▶ _ASSIGNMENT_:
Check each line of the entries. Copy the ones that contain the string "team".

▶ _SUPPLIED MATERIAL_:
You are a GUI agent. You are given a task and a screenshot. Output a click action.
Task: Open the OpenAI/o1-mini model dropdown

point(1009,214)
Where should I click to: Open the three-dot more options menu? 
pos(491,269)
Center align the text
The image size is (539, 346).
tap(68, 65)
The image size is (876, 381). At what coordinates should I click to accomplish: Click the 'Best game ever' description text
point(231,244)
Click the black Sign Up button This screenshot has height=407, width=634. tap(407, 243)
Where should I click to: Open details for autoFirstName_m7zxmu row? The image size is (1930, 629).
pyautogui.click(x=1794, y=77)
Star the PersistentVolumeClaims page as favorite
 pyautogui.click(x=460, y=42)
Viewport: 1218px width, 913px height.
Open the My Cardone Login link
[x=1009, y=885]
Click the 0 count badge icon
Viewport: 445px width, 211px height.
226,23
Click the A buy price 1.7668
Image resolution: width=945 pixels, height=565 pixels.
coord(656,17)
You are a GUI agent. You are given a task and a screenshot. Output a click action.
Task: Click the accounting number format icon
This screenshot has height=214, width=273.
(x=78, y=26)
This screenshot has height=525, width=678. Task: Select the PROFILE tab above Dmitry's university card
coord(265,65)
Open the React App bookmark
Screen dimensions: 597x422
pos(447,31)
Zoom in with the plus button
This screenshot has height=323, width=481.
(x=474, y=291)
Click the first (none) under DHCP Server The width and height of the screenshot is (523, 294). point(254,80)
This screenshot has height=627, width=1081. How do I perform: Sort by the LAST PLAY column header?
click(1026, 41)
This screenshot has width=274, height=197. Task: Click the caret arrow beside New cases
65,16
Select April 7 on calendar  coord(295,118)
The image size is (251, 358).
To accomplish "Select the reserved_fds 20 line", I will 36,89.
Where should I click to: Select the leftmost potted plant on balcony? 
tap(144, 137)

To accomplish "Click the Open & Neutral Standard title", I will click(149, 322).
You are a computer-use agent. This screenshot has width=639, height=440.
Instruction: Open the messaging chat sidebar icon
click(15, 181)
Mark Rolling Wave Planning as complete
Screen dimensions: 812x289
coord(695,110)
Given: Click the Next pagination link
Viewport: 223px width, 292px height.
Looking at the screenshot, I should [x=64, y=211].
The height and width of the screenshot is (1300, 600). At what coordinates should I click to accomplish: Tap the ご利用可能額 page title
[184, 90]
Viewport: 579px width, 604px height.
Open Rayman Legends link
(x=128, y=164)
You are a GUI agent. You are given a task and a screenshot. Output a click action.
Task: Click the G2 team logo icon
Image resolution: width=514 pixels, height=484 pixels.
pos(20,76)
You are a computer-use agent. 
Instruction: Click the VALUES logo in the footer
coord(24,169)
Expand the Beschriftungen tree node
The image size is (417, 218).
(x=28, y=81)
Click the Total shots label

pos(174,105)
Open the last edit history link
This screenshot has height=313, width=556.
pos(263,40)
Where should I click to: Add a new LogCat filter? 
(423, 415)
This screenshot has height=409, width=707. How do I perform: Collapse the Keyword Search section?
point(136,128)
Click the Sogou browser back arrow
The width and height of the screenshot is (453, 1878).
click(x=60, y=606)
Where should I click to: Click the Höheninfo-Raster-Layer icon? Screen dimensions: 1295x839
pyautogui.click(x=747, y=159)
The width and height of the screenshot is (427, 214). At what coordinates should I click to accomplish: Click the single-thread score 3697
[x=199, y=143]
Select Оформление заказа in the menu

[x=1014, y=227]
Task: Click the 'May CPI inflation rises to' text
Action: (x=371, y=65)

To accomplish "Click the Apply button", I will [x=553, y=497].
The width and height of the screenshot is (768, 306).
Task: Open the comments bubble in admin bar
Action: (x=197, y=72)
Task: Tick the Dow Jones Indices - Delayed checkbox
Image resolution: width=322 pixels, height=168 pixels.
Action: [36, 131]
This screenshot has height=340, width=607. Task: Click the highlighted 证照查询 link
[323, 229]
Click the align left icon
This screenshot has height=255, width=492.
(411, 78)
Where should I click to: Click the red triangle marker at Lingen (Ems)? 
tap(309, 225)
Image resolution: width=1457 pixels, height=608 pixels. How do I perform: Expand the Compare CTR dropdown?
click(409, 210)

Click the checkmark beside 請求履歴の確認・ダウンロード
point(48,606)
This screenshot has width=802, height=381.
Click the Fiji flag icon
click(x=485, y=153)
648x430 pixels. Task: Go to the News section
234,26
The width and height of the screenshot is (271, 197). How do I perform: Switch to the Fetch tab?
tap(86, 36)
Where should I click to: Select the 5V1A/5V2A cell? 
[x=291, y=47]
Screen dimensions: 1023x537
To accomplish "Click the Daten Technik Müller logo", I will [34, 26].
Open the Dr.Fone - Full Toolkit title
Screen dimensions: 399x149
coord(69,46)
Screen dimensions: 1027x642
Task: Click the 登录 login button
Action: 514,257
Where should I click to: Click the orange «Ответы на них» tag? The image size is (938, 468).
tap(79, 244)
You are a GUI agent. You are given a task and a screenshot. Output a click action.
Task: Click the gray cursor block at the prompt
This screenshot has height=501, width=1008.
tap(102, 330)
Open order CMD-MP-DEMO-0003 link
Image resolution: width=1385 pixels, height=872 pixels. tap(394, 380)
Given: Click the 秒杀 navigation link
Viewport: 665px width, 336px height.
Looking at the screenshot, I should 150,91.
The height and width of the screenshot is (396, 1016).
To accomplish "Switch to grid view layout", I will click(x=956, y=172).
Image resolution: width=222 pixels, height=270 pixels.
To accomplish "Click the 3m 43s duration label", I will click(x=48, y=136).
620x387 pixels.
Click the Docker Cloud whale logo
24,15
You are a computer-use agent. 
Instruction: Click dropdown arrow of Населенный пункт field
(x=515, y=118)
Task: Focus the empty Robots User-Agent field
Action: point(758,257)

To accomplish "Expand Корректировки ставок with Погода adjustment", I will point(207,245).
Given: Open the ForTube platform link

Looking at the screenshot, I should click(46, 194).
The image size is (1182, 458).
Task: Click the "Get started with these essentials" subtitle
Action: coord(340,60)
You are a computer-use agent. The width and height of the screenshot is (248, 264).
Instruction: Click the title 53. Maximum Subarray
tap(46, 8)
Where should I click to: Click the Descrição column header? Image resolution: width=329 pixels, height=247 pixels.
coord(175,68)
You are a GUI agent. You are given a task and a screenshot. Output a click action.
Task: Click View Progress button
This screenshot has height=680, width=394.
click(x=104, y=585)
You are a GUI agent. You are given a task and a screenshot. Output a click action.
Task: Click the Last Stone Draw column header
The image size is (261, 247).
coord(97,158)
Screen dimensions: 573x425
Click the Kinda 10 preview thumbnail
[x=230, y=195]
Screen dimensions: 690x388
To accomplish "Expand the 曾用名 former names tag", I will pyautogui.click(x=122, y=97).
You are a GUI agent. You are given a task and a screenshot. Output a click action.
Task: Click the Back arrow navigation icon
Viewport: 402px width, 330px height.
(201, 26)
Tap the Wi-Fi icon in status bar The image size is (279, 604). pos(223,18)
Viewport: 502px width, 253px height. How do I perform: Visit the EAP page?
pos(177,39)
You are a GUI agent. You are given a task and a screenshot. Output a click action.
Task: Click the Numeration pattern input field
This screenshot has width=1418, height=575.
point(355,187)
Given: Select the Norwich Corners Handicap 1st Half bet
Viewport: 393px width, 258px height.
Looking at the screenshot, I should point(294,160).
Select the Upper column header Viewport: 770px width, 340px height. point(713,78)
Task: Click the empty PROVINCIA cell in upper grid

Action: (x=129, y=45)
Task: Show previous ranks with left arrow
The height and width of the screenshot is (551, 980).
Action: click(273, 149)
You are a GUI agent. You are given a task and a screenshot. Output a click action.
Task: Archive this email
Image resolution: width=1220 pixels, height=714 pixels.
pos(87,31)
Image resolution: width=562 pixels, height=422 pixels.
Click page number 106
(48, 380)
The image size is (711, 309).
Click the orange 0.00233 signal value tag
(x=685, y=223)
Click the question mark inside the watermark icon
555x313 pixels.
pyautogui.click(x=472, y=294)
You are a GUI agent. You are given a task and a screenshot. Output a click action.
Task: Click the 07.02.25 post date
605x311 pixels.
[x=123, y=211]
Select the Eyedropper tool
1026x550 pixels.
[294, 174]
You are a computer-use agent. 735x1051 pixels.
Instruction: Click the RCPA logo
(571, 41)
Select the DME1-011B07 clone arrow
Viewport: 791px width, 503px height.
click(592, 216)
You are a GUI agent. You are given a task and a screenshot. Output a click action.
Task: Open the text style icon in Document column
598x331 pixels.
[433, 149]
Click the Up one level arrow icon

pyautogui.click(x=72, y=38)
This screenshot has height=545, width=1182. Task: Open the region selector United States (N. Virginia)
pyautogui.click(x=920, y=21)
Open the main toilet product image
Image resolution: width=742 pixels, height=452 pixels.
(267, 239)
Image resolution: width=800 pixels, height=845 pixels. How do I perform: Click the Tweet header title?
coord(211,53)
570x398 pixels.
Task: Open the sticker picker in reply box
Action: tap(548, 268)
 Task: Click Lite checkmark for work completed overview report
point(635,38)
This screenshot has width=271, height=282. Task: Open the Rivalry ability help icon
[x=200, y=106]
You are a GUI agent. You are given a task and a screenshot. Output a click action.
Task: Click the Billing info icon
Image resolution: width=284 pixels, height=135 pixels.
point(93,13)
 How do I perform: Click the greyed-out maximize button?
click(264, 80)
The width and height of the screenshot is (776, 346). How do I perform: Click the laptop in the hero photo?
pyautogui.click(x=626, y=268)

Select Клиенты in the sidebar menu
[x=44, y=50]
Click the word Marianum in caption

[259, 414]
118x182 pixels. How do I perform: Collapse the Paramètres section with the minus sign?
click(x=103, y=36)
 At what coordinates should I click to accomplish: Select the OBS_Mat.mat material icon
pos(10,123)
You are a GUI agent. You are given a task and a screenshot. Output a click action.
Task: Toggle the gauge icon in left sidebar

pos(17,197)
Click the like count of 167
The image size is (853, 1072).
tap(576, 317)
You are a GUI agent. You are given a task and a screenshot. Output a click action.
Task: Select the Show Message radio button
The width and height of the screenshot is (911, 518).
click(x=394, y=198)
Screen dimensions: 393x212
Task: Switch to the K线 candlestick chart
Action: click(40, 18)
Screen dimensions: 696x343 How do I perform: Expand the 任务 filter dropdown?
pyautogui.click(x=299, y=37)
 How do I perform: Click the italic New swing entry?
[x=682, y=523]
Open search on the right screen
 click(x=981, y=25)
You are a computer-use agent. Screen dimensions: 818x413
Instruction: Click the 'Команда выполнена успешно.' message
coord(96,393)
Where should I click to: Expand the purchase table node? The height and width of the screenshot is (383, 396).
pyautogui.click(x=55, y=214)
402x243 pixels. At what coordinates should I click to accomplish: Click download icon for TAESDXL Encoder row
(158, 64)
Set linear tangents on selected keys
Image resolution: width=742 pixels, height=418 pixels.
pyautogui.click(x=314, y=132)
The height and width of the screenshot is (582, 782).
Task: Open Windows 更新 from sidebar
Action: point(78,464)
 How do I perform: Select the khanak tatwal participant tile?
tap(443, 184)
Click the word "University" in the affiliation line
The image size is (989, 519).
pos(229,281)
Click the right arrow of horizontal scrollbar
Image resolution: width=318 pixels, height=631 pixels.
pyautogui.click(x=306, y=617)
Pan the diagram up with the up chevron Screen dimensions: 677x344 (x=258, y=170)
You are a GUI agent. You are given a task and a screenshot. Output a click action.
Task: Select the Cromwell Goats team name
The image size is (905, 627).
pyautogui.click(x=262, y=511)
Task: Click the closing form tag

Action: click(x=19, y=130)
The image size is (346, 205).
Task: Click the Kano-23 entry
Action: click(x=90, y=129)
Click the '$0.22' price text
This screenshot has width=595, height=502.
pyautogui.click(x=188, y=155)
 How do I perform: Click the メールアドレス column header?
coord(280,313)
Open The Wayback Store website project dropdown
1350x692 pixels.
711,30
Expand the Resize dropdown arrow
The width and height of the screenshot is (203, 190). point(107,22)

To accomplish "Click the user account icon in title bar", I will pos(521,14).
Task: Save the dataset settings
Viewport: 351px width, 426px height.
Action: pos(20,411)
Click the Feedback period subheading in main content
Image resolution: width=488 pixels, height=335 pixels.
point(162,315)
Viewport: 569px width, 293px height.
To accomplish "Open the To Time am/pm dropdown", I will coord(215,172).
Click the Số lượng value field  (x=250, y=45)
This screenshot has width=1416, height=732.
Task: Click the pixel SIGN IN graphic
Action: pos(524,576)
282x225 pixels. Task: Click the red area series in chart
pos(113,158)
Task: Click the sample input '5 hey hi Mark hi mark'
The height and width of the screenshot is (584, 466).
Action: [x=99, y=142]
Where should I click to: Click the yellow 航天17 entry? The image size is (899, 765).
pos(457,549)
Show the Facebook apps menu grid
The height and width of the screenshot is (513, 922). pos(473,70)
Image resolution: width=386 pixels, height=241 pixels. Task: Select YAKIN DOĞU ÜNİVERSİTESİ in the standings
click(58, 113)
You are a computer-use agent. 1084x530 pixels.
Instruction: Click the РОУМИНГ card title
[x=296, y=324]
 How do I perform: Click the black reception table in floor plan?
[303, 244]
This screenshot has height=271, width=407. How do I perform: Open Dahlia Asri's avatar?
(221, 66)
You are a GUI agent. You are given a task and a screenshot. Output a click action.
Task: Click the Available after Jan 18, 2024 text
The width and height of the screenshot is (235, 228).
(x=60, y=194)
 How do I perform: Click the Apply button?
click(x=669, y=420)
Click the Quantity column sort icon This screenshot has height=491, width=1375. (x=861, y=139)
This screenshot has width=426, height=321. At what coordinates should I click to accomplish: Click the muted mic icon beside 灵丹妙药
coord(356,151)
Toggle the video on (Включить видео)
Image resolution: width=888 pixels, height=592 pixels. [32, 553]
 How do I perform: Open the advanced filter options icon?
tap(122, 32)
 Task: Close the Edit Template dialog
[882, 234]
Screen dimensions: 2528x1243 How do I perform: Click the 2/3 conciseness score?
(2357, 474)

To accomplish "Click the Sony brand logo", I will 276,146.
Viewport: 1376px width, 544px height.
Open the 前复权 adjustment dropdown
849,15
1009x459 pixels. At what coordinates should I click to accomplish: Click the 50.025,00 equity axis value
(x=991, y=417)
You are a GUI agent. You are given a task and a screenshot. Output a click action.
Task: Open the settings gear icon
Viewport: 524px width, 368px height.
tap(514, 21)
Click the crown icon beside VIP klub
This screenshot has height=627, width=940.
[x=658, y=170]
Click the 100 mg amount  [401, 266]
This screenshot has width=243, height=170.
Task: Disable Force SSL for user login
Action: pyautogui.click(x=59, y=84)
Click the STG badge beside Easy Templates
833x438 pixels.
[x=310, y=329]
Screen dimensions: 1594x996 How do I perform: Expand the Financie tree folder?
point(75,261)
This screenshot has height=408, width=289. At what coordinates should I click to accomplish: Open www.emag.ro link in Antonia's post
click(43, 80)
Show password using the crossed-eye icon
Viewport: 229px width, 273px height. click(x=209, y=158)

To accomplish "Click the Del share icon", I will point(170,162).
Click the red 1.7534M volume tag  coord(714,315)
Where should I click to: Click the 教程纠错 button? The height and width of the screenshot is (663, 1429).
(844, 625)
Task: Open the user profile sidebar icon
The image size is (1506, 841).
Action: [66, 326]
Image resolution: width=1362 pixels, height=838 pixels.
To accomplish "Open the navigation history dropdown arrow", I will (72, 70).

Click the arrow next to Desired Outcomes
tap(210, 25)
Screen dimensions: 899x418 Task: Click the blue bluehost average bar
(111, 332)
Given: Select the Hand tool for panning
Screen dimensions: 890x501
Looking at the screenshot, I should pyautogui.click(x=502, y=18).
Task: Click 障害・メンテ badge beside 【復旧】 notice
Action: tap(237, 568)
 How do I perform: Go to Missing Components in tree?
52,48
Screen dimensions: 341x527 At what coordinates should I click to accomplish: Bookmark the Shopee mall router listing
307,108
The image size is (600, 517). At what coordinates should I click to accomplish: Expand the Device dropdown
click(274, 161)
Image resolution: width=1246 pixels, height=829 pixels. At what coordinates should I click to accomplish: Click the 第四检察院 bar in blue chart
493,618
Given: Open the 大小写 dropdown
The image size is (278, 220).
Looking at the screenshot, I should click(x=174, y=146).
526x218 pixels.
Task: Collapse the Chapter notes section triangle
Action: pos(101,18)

▶ _REPLY_:
Task: Click the G2 team logo icon
Task: Select the Cromwell Goats team name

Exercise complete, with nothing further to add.